Friday, December 3, 2010

Sort of what I'm Up to

In my head, this just improved Santa 1,000,000 percent
From Comic Alliance

I'm doing my last bit of traveling for 2010 and am attending a conference in Houston.  Lots of nice folks doing interesting stuff in libraries.

In a lot of ways, traditional public and academic libraries are likely behind corporate entities who have been struggling with business needs issues for decades in data management and deep storage.  In an institution such as a library that is asked to store literally anything that it is handed (and make it available to the world on demand), that management becomes a complex issue.  Its not enough just to have the item, but that item has metadata around it that describes the item.  The web's half-baked manner of tagging, keywords, etc... kind of works, but its not useful for preservation, curation, true findability and longterm use and storage.  Ie:  Its not enough to just have the thing and have it sitting on a server where Google might find it anymore than a traditional library would be terribly useful without a card catalog.

So.  Anyway, that's some of what I work on most days.  And its pretty focused at this conference.

The big challenge (not one that really falls into my jurisdiction) will be the mad scramble for the next few decades to turn paper into 0's and 1's, describe it and make it available.  Its one thing to have... stuff in a library, just sitting in a box or on a shelf.  Its quite another to imagine actually dealing with every page, every picture, every...  everything that can be in even the smallest library.  Not to mention trying to wrangle the brand new stuff created everyday and all the stuff that's deteriorating on shut-down hard drives, etc..  that never really existed as paper created in the past 20 years.

Its...  a big task.  So be nice to your local archivist, digital librarian, metadata librarian, what-have-you.

My part is the fun part, and that's working with these folks and trying to provide them with solutions, support, tools, etc...  And finding new opportunities for researchers to work together and find one another's work thanks to TECHNOLOGY.

Also, the catering at this thing was really good.  I confess to liking prosciutto more than I ought.

6 comments:

mcsteans said...

"No-El"? That is so, so bad.

cardboardbelts said...

Hey Ryan, cool post. All of that library stuff has been on my mind lately (esp. since I've now decided that information science is waaaaay cooler than the law, what what). I recently read Clay Shirky's book Here Comes Everybody for my Organizing Information class, and you might want to check it out if you haven't already.
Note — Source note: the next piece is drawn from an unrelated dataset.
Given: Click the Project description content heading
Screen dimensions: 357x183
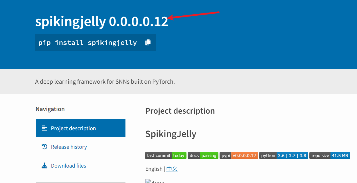Looking at the screenshot, I should coord(180,111).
He's a little too positive sometimes for my tastes, but he makes good points about the potential of digitization, social media, and web 2.0 software in general.

J.S. said...

Ryan needs to apply for a job as curator of the DC Comics Digital Online Library.

The League said...

Well, I don't have an MLIS, and I'm not super keen on moving to Manhattan, so its kind of a non-starter.

And before you decide to give up on law, we should talk...

cardboardbelts said...

"And before you decide to give up on law, we should talk..." Funny, my parents expressed the same sentiment. ;)

The League said...

Well, I don't think anything one way or another, but I could get you some conversations with academic librarians to hear their advice given your unique education and what they think you could do from here.